Barry S. Coller, MD, a former Distinguished Service Professor of Medicine and Pathology, and his landmark research on the rare platelet disorder Glanzmann thrombasthenia at Stony Brook’s School of Medicine, resulted in the development of the drug Abciximab. In 1994, in collaboration with scientists at biopharmaceutical company Centocor, Dr. Coller’s Abciximab became the first drug developed from SUNY technology to be approved by the US Food and Drug Administration for marketing in the United States. Marketed as ReoPro® the following year, the groundbreaking medication aided millions of patients in the prevention of heart attacks after angioplasty and stent procedures.

Carol Carter, PhD

Changing the future of antiviral drug development

At the onset of the AIDS pandemic, Carol Carter, PhD, Distinguished Professor of Microbiology and Immunology, Adjunct Professor of Physiology and Biophysics, and an early pioneer in the HIV research field, advanced understanding of the viral-encoded protease and purified the viral capsid protein for structural and biochemical studies. In 2001, Dr. Carter’s groundbreaking research, published in the Proceedings of the National Academy of Sciences (PNAS), identified an interaction between HIV and a host protein (Tsg101) that is essential for the assembly and budding of HIV viral particles from infected cells. Her findings opened a new field of research on host factors in microbial pathogenesis and suggested the possibility of targeting host proteins for developing antimicrobial therapeutics, with implications beyond HIV. As a result of her pioneering work, Dr. Carter was elected to the National Academy of Sciences in 2024.

Dupuytren’s contracture

A non-surgical breakthrough with Xiaflex®

In February 2010, the US Food and Drug Administration approved a novel medication for Dupuytren’s contracture, a debilitating hand disorder caused by the progressive buildup of collagen, resulting in finger deformities and limited mobility.

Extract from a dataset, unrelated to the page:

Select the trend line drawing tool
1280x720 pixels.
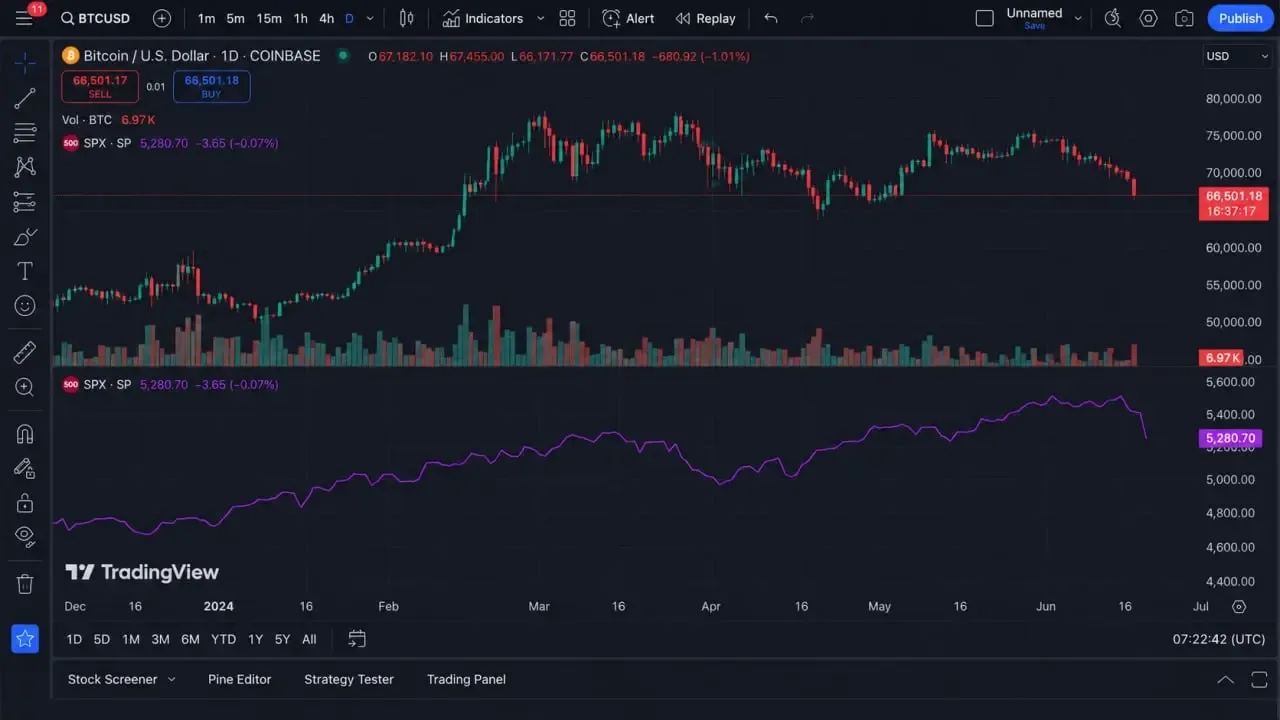[x=25, y=98]

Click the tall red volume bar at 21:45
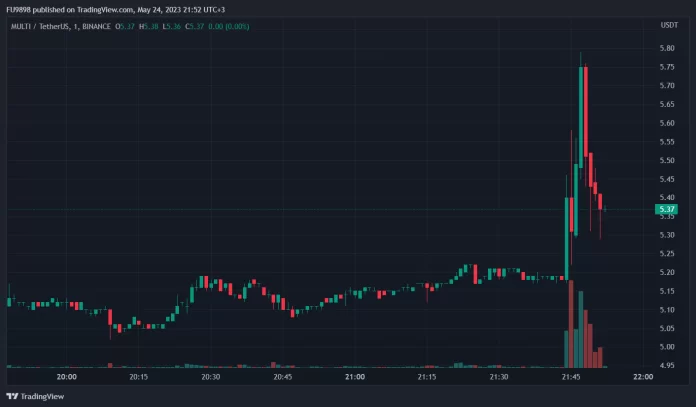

Developed by Marie A. Badalamente, PhD, and Lawrence C. Hurst, MD, Department of Orthopaedics, the drug, called Xiaflex®, became the first FDA-approved non-surgical treatment for Dupuytren’s contracture. Previous FDA-approved clinical trials demonstrated significant improvement in patient outcomes with this injectable form of the enzyme collagenase. In December 2013, Xiaflex® also became the first FDA-approved treatment for Peyronie’s disease, a painful penile curvature resulting from plaque accumulation beneath the skin of the penis.

Yi-Xian Qin, PhD

Innovating a new ultrasound method that speeds the healing of bone fractures

In 2012, Yi-Xian Qin, PhD, Professor, Department of Biomedical Engineering, and Director of the Orthopaedic Bioengineering Research Laboratory at Stony Brook University, and his research team demonstrated how medium-intensity focused ultrasound can bolster the mobility of osteoblasts, the cells responsible for bone formation, and activate calcium release, the process that promotes growth. Dr. Qin and his team detailed their method, which has contributed heavily toward developing non-pharmacologic treatments of osteoporosis, fractures and other conditions involving bone loss, in the PLoS (Public Library of Science) One article “Mechanobiological Modulation of Cytoskeleton and Calcium Influx in Osteoblastic Cells by Short-Term Focused Acoustic Radiation Force.”